What triggers the fight/flight/freeze reflex tends to vary a lot between people – someone who rides the world’s most extreme roller coasters for fun might faint at the sight of a spider, and someone that sleeps with a snake might be scared to death of heights. Find something that pushes your panic button and look for opportunities to gradually expose yourself to it in a safe and controlled manner to help you get a better handle on how your body reacts and how you can better control that reaction. Depending on your particular trigger you may even be able to use an inexpensive VR headset and your mobile phone with VR apps to simulate the appropriate conditions and practice in the comfort of your own home.

Getting a handle on your panic reflex usually starts with controlling your breathing, which in turn controls your heart rate. Your body is trying to pump as much oxygen into your blood as possible for that quick sprint to get away from that sabretooth tiger you just spotted, so you hyperventilate (fight/flight). In some cases the opposite happens – your body tries to make you as motionless as possible (freeze), so you quit breathing. In either case, you should force yourself to breathe slowly and deliberately for a few moments (assuming you can take the time to safely do so) by taking in a full breath through your nose, holding it for 2-3 seconds and then slowly releasing it out of your mouth.

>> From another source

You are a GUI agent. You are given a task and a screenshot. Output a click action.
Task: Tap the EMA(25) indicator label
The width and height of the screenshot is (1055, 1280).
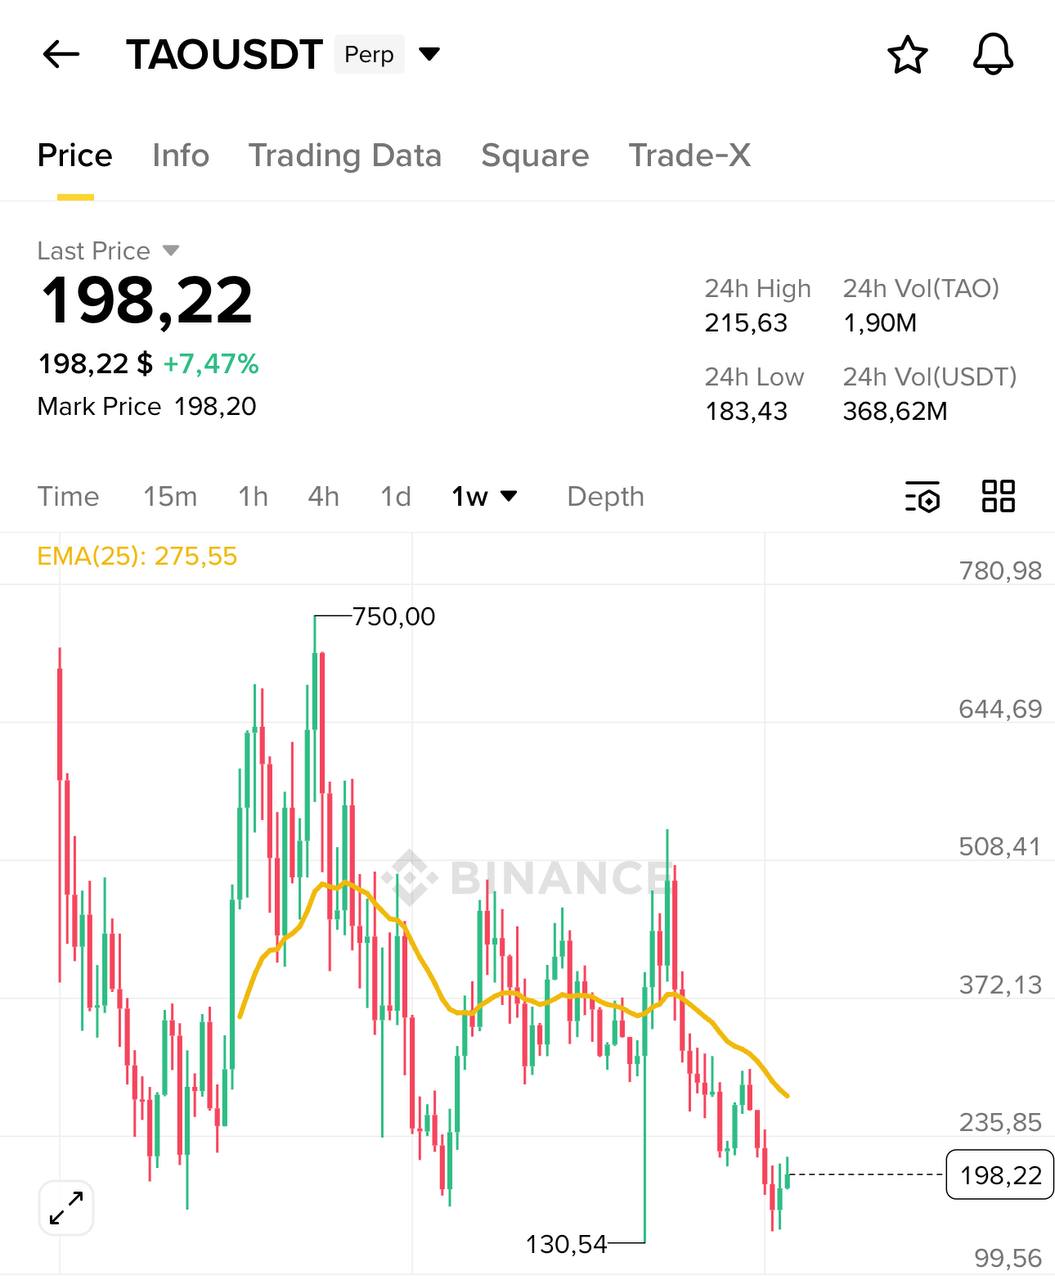tap(137, 556)
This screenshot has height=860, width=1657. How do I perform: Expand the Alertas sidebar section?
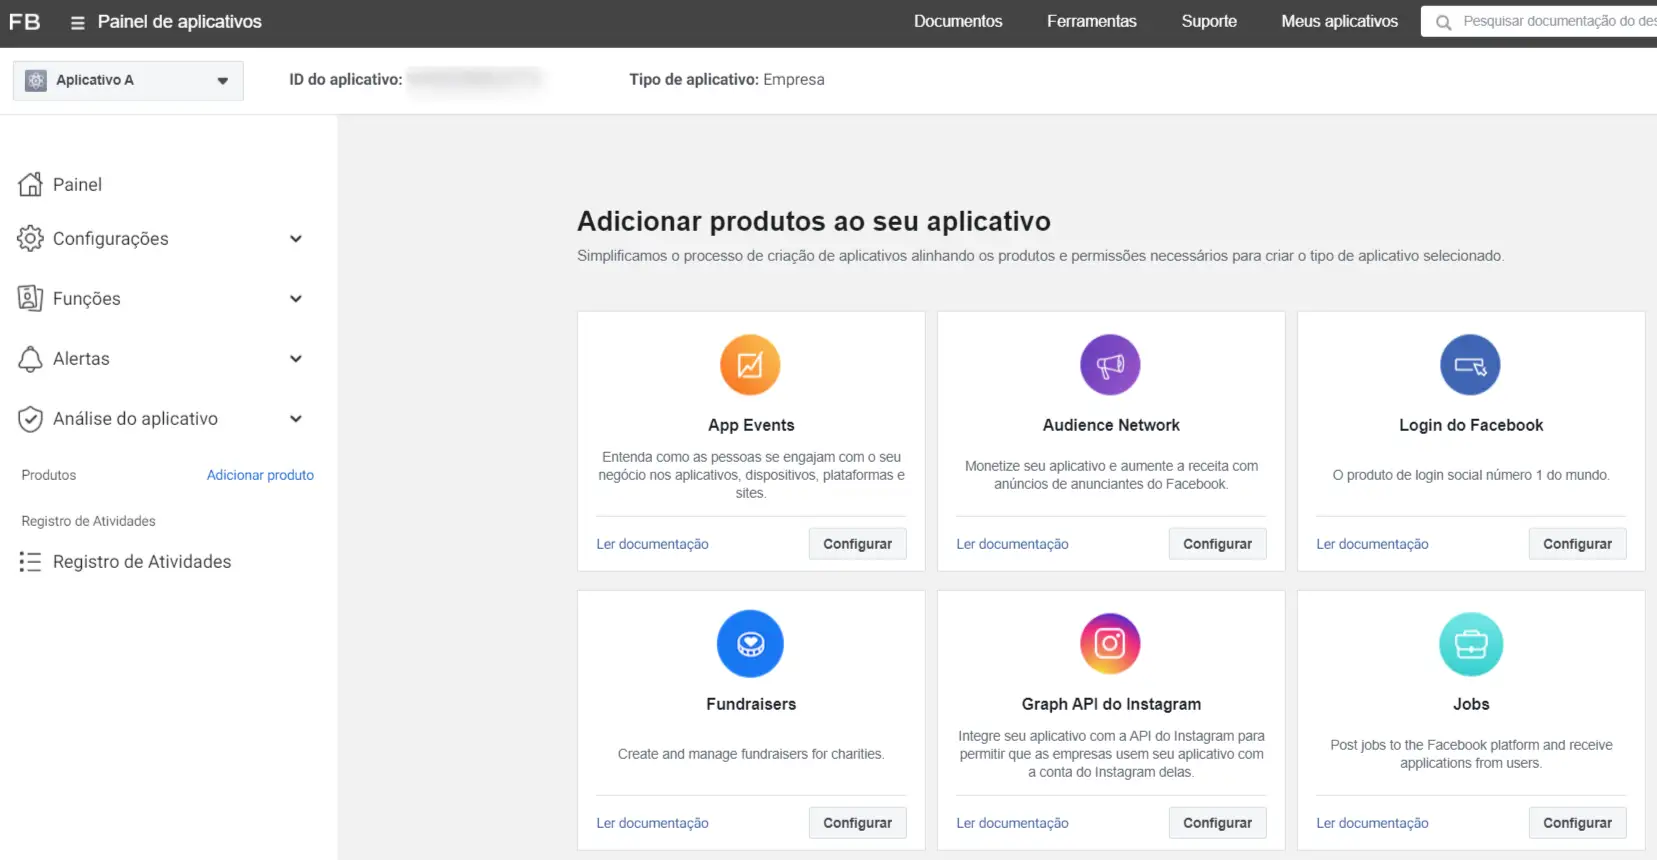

Breathing control is something you should practice whenever you can, especially if you’re under stress. The more you practice doing it in a wide range of circumstances, the more likely you are to automatically start doing it in a panic situation. Controlling your breathing helps control the panic reflex, improving your ability to consider the situation logically and take appropriate action.

Quoting Pournelle

Another factor that contributes to the panic reflex is being surprised. I’m going to paraphrase one of my favorite Jerry Pournelle quotations here: Surprise is an event that occurs in the mind of the unaware and unprepared (‘Surprise is an event that occurs in the mind of an enemy commander’, THE STRATEGY OF TECHNOLOGY, Possony, Pournelle, Kane, 1997). The situational awareness that’s frequently discussed among the prepper community shouldn’t just focus on what the people around you are doing right now, but your overall current and near-future environmental situation.

For example, I never enter a building without thinking about the possibility of a fire, earthquake, collapse, etc. and locating the nearest emergency exit(s). That doesn’t mean you can possibly think of and plan for every possible scenario or combination of conditions that may occur, but by having thought about the most likely ones your mind will already have a set of considered responses available, so the surprise of an initial event is less likely to cause panic. Something as simple as knowing where all of the possible egress points are, which one is closest and how to get there when visibility is reduced due to smoke gives your mind something to grab onto and reduces the risk of panic.